Carbon County – When I Fly
Genre: 90s Rock, Psychedelic Rock, Alternative Rock
Rock stars are supposed to play up to the need for mystery and build their own myth. Guitarists like Jimmy Page or Bernard Butler were compared to Lord Byron. They were, supposedly, mad, bad, and dangerous to know. They were into magic, weird sex fetishes, and could pick off great riffs straight out from the sky.
Try bands as they may to make music as ambiguous as possible, most of us who grew up asking our parents for an electric guitar really had one or two ambitions. The first was to learn to play Black Sabbath riffs. The second, perhaps, was to get some of these tunes on the radio, earn a few bob and pretend to be rock stars.
Carbon County’s When I Fly is an unashamed mixture of both those things. There’s a certain sound going around and still landing guitar bands a spot on the radio. It’s blues-pop-rap and it deserves to be perverted. Just like Carbon County do here. It’s over the top hard-rock taken into a brave, new direction.
HOXSEY – Bath Salts
Genre: Grunge, Alternative Rock
In South Korea, the world capital of shiny pop music, producers take on would-be stars at a very young age and train them for their life in front of an audience as if they were training them for the Olympics. It’s hard work that requires discipline and diligent practice. Now, you can’t quite argue with results.
When it comes to the twisted, weird worlds of rock a similar preparation that lasts for years is needed, but the ingredients are altogether very different. Take the Pixies, for example. In their heyday, they were the favourite band of many other musicians but never achieved great commercial success. Their tremendous, distinctive work was born out of years of obsessions with religion, sex, violence, and Buddy Holly, that invaded the imagination of the very talented Frank Black.

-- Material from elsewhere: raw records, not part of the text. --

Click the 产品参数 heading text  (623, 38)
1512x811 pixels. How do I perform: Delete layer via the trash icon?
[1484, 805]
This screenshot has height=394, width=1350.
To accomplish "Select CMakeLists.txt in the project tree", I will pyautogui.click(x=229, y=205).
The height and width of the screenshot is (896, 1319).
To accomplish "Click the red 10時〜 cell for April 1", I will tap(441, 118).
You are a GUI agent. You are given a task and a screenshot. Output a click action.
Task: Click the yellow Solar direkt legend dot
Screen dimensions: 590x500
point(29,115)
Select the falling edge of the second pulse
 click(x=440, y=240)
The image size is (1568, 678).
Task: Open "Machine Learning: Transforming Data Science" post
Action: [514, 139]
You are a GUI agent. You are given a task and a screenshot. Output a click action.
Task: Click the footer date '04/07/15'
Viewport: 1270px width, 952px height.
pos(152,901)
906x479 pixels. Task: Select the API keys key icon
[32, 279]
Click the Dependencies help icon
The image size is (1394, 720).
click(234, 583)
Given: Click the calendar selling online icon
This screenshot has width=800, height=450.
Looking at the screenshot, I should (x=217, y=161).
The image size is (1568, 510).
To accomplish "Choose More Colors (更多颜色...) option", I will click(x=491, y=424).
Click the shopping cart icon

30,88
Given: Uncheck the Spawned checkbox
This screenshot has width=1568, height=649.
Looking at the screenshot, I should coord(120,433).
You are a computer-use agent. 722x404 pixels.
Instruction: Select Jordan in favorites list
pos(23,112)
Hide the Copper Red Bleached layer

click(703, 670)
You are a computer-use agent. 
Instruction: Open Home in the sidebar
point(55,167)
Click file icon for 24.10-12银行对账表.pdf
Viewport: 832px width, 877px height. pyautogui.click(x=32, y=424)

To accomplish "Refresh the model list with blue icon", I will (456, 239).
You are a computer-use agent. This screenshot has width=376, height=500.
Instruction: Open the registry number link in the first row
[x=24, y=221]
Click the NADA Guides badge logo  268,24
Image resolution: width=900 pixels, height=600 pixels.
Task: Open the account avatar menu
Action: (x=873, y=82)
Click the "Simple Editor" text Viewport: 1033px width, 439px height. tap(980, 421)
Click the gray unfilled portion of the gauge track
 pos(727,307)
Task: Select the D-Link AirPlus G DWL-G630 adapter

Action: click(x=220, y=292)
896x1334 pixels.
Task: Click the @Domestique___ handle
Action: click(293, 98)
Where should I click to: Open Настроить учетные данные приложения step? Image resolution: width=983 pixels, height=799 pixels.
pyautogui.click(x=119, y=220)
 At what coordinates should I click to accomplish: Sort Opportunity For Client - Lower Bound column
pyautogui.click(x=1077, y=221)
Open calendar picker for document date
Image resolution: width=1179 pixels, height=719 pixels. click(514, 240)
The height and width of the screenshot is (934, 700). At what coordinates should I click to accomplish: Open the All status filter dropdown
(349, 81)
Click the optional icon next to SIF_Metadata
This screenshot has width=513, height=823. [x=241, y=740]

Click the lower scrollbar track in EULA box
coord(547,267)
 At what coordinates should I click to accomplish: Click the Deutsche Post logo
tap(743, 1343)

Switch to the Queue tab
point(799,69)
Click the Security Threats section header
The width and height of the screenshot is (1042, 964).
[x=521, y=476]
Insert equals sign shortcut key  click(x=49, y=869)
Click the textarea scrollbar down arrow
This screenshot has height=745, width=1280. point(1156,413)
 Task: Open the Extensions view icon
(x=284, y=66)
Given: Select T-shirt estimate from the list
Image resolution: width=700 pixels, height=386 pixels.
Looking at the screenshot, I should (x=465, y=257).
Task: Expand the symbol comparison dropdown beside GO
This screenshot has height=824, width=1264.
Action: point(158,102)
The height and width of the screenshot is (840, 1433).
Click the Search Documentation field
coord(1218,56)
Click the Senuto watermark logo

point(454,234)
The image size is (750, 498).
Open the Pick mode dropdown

The Pixies may have infected pop music from within forever. No, they didn’t exactly sell out stadiums, but from Nirvana to, now, HOXSEY they influence others. HOXSEY adopt, primarily, the twisted visions of Black delivered in a childlike vocal tone over steaming guitars that go from a murmur to an earthquake. It takes the ability to take some sharp turns with ease to write this kind of music. This U.S. group has that down to an art.